What to work on = Return the following from the records below: each line, word for word, starting with the line that contains "Order Tracking (657, 845)" and going on through the line that contains "Derechohabientes vallisoletanos exigen", with nothing outside that range.

*** Block opens ***

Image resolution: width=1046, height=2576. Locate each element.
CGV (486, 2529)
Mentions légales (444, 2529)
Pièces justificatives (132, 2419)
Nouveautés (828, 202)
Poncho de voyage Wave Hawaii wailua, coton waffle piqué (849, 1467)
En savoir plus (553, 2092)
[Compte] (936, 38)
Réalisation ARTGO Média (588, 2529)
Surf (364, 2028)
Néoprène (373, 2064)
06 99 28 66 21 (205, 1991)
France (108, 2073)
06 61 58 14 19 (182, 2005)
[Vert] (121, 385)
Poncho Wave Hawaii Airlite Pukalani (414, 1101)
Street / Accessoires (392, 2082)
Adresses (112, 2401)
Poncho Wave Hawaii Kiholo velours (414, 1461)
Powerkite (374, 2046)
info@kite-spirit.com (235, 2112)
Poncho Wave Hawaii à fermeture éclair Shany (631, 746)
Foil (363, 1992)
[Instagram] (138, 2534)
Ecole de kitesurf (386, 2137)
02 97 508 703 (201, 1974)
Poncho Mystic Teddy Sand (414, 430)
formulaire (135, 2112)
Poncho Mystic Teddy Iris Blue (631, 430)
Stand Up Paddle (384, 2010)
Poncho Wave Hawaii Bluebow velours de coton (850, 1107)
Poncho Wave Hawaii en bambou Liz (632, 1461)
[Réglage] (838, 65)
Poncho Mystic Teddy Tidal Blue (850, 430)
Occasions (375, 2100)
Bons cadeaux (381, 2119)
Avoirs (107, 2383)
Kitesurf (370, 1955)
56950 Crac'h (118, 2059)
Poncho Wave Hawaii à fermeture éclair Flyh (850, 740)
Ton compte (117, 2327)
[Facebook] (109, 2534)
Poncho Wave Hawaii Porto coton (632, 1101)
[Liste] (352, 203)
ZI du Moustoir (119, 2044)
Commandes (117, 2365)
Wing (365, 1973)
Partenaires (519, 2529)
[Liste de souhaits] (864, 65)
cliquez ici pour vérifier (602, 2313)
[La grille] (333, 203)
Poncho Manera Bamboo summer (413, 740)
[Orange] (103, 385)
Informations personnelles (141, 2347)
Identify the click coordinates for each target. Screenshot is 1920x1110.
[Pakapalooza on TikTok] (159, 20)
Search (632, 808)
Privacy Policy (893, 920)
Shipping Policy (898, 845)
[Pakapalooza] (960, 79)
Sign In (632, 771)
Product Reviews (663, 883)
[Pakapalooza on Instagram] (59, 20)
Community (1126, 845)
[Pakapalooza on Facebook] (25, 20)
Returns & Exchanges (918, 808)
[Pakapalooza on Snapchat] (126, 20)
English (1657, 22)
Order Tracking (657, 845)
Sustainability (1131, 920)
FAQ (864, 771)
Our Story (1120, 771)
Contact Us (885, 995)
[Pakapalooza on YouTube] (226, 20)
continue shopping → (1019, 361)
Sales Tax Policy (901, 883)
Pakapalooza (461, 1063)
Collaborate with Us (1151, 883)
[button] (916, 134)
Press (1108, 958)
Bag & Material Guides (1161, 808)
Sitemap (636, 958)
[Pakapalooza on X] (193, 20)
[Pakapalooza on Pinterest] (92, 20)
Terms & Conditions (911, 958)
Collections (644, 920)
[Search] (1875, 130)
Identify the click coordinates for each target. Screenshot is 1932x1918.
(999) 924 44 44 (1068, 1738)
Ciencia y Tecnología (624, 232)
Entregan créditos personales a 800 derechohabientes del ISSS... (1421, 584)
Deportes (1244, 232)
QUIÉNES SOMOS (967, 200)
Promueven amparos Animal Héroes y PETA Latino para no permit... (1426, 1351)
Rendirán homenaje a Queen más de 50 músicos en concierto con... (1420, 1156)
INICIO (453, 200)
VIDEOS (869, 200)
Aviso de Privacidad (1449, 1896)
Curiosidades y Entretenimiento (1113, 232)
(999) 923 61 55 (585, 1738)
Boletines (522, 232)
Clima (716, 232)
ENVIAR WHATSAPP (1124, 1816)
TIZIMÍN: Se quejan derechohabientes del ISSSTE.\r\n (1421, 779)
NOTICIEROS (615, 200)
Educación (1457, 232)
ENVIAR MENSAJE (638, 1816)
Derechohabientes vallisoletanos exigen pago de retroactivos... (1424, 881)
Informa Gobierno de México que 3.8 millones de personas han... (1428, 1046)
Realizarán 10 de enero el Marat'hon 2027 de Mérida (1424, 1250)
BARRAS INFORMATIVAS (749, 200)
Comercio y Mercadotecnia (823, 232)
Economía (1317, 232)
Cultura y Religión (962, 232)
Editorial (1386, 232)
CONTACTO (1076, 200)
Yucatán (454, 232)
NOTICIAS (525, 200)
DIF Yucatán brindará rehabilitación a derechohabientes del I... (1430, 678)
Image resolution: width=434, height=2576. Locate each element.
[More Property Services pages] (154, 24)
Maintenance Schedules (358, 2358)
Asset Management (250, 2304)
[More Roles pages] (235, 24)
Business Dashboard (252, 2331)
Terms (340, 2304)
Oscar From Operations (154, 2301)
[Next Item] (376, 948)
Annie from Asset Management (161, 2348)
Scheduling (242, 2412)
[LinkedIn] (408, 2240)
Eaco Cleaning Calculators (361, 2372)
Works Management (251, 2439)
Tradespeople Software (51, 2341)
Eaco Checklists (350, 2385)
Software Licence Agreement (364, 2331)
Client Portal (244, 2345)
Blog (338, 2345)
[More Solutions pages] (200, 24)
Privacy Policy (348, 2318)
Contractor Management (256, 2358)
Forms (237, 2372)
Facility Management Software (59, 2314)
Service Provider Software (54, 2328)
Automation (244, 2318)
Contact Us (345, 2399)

*** Block closes ***

Output of the task =
Order Tracking (657, 845)
Sustainability (1131, 920)
FAQ (864, 771)
Our Story (1120, 771)
Contact Us (885, 995)
[Pakapalooza on YouTube] (226, 20)
continue shopping → (1019, 361)
Sales Tax Policy (901, 883)
Pakapalooza (461, 1063)
Collaborate with Us (1151, 883)
[button] (916, 134)
Press (1108, 958)
Bag & Material Guides (1161, 808)
Sitemap (636, 958)
[Pakapalooza on X] (193, 20)
[Pakapalooza on Pinterest] (92, 20)
Terms & Conditions (911, 958)
Collections (644, 920)
[Search] (1875, 130)
Identify the click coordinates for each target. Screenshot is 1932x1918.
(999) 924 44 44 (1068, 1738)
Ciencia y Tecnología (624, 232)
Entregan créditos personales a 800 derechohabientes del ISSS... (1421, 584)
Deportes (1244, 232)
QUIÉNES SOMOS (967, 200)
Promueven amparos Animal Héroes y PETA Latino para no permit... (1426, 1351)
Rendirán homenaje a Queen más de 50 músicos en concierto con... (1420, 1156)
INICIO (453, 200)
VIDEOS (869, 200)
Aviso de Privacidad (1449, 1896)
Curiosidades y Entretenimiento (1113, 232)
(999) 923 61 55 (585, 1738)
Boletines (522, 232)
Clima (716, 232)
ENVIAR WHATSAPP (1124, 1816)
TIZIMÍN: Se quejan derechohabientes del ISSSTE.\r\n (1421, 779)
NOTICIEROS (615, 200)
Educación (1457, 232)
ENVIAR MENSAJE (638, 1816)
Derechohabientes vallisoletanos exigen pago de retroactivos... (1424, 881)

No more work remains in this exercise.